*Exercise brief*:
Copy out the records word for word, starting at the line that contains "The width and height of the screenshot is (1568, 764)." and ending with the last line of the records.

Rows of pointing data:
..........

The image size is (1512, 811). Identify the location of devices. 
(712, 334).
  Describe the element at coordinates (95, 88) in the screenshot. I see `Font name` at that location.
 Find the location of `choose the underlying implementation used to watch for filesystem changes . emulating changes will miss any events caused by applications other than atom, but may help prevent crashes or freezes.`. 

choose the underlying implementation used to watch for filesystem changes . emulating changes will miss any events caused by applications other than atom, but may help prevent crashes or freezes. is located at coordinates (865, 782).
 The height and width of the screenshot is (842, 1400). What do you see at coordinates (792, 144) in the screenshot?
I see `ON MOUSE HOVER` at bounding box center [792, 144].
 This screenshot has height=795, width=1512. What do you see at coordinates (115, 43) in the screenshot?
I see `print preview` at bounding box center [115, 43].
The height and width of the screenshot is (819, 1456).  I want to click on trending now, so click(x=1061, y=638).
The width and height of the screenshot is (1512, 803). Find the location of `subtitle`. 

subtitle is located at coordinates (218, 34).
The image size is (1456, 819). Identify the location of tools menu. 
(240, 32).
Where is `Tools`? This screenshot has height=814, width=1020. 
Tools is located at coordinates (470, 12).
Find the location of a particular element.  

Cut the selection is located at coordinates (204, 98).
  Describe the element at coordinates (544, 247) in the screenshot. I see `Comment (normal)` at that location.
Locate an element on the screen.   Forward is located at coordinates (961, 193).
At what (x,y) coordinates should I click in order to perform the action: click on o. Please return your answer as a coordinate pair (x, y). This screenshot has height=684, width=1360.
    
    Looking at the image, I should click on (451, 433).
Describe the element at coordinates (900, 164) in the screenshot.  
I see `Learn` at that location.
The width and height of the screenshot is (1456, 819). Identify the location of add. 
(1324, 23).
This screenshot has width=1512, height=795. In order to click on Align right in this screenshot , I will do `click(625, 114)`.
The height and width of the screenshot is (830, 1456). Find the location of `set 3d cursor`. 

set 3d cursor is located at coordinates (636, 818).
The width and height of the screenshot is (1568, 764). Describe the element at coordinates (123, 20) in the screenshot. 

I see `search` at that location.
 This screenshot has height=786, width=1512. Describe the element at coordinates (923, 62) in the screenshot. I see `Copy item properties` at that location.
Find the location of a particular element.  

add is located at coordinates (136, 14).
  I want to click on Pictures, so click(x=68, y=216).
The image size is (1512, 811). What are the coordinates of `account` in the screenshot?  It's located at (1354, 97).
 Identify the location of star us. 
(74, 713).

..........

*Result of the task*:
The width and height of the screenshot is (1568, 764). Describe the element at coordinates (123, 20) in the screenshot. 

I see `search` at that location.
 This screenshot has height=786, width=1512. Describe the element at coordinates (923, 62) in the screenshot. I see `Copy item properties` at that location.
Find the location of a particular element.  

add is located at coordinates (136, 14).
  I want to click on Pictures, so click(x=68, y=216).
The image size is (1512, 811). What are the coordinates of `account` in the screenshot?  It's located at (1354, 97).
 Identify the location of star us. 
(74, 713).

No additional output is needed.